Chile puede desarrollar proyectos sostenibles de Energía

Es un trabajo difícil, pero no inalcanzable. El mayor desafío se concentra en otorgar el valor que merecen nuestros expertos en el área, así como fortalecer la institucionalidad y potenciar las comunicaciones con la comunidad. Así, y en conjunto, podemos trabajar por el desarrollo sostenible de nuestro país con visión de futuro.

Lograr el desarrollo de energía sostenible en Chile, es una labor cada vez más difícil, pero no imposible. La falta de confianza de las comunidades en los expertos, instituciones débiles y proyectos sin visión de futuro o ejecutados sin equilibrio con su entorno, hacen que cambiar esta imagen sea un gran desafío.

Este escenario se debe, en parte, a que se ha inducido a prácticas y limitaciones que van en desmedro de la capacidad innovadora y creativa propias de nuestros profesionales. Esto, como consecuencia de una mentalidad previsora, tendenciosa y especulativa por mostrar el vaso siempre “medio vacío”, que premia la consecución de resultados instantáneos e intereses ideologizados políticamente, con visiones a corto plazo y la extrema judicialización de los proyectos.

Así, en la industria de energía en Chile estamos viviendo una dicotomía seria. Por una parte, contamos con un gran reconocimiento internacional por nuestras obras (como el proyecto hidroeléctrico Ralco, hidroeléctrica La Higuera, Angostura, Convento Viejo y un sinnúmero de ejemplos), mientras que en nuestro país carecemos del respeto, confianza y valoración por nuestra labor. Siempre mirando en el exterior una mayor “profesionalización”.  

Si bien, contamos con planes en ejecución de proyectos energéticos que la hacen ver como una industria promisoria, con mayor inversión en los próximos años, se debe solucionar la visión interna para lograr ejecutar planes que atiendan la demanda eléctrica que el aumento de la población requiere. Para ello, es imperante fortalecer la institucionalidad, en especial organismos técnicos como la DGA. Además, se debe reconocer y sociabilizar, sin estigmatizar, el rol que cumple la diversificación de tecnologías (incluyendo el GNL y carbón) y particularmente de la energía hidroeléctrica como energía renovable y los embalses en su uso multipropósito (eléctrico y de riego). 

Asimismo, es primordial generar legitimidad tanto en los grupos de interés, representantes y desarrolladores, haciendo y compartiendo información de los proyectos en toda las etapa de desarrollo, integrándose en las fases del diseño (Ingeniería), la planificación territorial e incorporando las ideas e intereses de los “stakeholders” para favorecer la búsqueda de fórmulas de asociatividad win-win, donde la comunidad pueda ser participe activamente, de proyectos de energía que se insertan en su vecindario.

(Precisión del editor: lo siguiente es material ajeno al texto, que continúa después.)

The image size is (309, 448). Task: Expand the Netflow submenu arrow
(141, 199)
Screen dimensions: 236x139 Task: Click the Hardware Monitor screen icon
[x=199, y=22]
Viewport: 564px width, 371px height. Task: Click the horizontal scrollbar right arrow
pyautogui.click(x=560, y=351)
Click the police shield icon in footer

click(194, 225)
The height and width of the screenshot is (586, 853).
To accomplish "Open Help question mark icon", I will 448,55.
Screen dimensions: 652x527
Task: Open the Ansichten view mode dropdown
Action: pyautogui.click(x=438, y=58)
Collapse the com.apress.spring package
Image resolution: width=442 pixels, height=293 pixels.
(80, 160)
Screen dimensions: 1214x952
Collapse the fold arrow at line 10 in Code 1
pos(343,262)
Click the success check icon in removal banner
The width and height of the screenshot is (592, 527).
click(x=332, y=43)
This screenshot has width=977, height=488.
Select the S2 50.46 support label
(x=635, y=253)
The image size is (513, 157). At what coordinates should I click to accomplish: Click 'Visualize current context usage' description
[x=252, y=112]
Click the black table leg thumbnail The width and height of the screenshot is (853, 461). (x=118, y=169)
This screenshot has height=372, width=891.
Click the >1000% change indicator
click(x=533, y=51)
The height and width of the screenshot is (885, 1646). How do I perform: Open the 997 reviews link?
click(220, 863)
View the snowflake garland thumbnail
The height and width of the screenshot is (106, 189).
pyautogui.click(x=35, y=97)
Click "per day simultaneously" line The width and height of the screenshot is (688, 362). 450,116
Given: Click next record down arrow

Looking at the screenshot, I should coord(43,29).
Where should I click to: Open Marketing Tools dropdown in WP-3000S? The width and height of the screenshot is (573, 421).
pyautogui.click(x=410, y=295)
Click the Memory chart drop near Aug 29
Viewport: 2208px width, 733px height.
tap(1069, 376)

Contamos en Chile con una riqueza de profesionales de la Ingeniería, que bien integrados y con un trabajo en equipo multidisciplinario -que incluya a comunidades, autoridades, especialistas ambientales, sociales y económicos- pueden recuperar la confianza y promover el desarrollo de proyectos de energía que logren equilibrar el cuidado del medio ambiente y su biodiversidad. Solo así podremos hablar de Chile como un país sostenible hoy y para las futuras generaciones.